**** Document text ****

Frustrated with ‘ineffective’ government, financial adviser takes on powerful GOPer

Alexis Levinson | Political Reporter

One year ago on Monday, Dante Acosta’s son, Rudy, was shot and killed while serving as a medic in Afghanistan. He was not killed by hostile forces, but by Afghani contractors who had been hired by the government to protect the soldiers.

In the year that followed, Acosta went to Washington looking for answers. Unsatisfied with the responses he got — especially from his own congressman, Buck McKeon, chairman of the House Armed Services Committee — Acosta has thrown in his name into the ring, running against McKeon in the Republican primary.

“The experience of dealing with our government and our representatives, I had an awakening of sorts to how ineffective our government could really be and … realized that we’re really, simply, not being well represented,” Acosta, who works as a financial adviser, explained to The Daily Caller in a phone interview.

“And I decided, very recently, frankly, that if nobody else was going to challenge our congressman of 20 years — who, by the way, I feel that if you been in Congress for 20 years, perhaps you might be part of the problem. I feel like it’s time for new leadership, for someone to take the reins who is more directly tied to — and has their ear to — the ground, in what’s going on in the community,” Acosta said.

In a lot of ways, his son’s death has become a centerpiece of his campaign, something that most people wouldn’t relish just a year after the incident. Asked if this was hard for him and his family, Acosta sighed.

“Therapy’s a funny word, but I look at it as somewhat therapeutic for me to be able to speak, in different situations from my wife. It’s very hard for her,” he said.

**** Data block ****

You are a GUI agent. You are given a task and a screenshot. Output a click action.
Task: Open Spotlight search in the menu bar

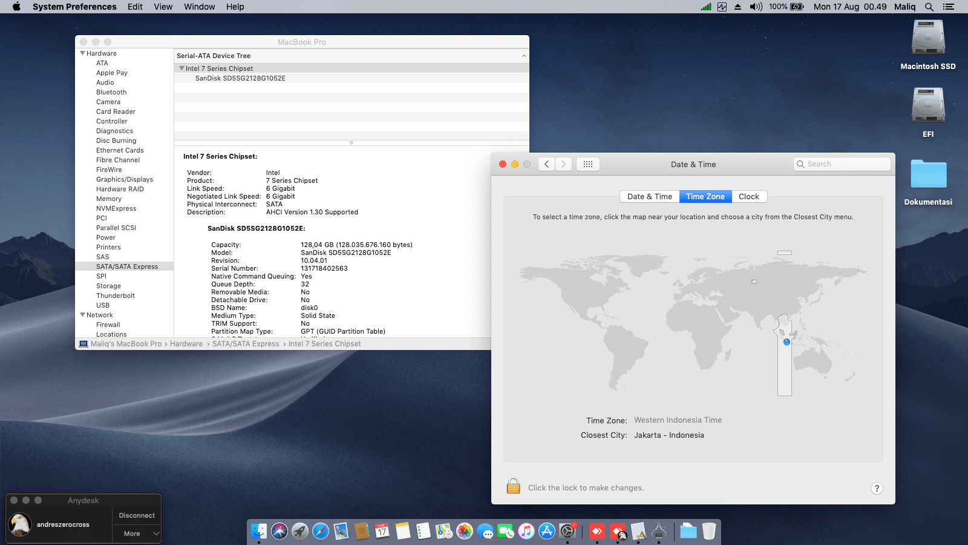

****

__What this exercise asks__.
1. In the article about Dante Acosta, rewrite the paragraph that begins "In the year that followed" in fewer words, keeping its main facts.
2. Quote the part of the article about Dante Acosta word for word, starting at "Alexis Levinson |" and ending after "the Republican primary.".

__Numbered responses__.
1. Over the following year, Acosta went to Washington for answers. He was unhappy with the replies, especially from his own congressman, Buck McKeon, who chairs the House Armed Services Committee. So Acosta is now running against McKeon in the Republican primary.

2.
Alexis Levinson | Political Reporter

One year ago on Monday, Dante Acosta’s son, Rudy, was shot and killed while serving as a medic in Afghanistan. He was not killed by hostile forces, but by Afghani contractors who had been hired by the government to protect the soldiers.

In the year that followed, Acosta went to Washington looking for answers. Unsatisfied with the responses he got — especially from his own congressman, Buck McKeon, chairman of the House Armed Services Committee — Acosta has thrown in his name into the ring, running against McKeon in the Republican primary.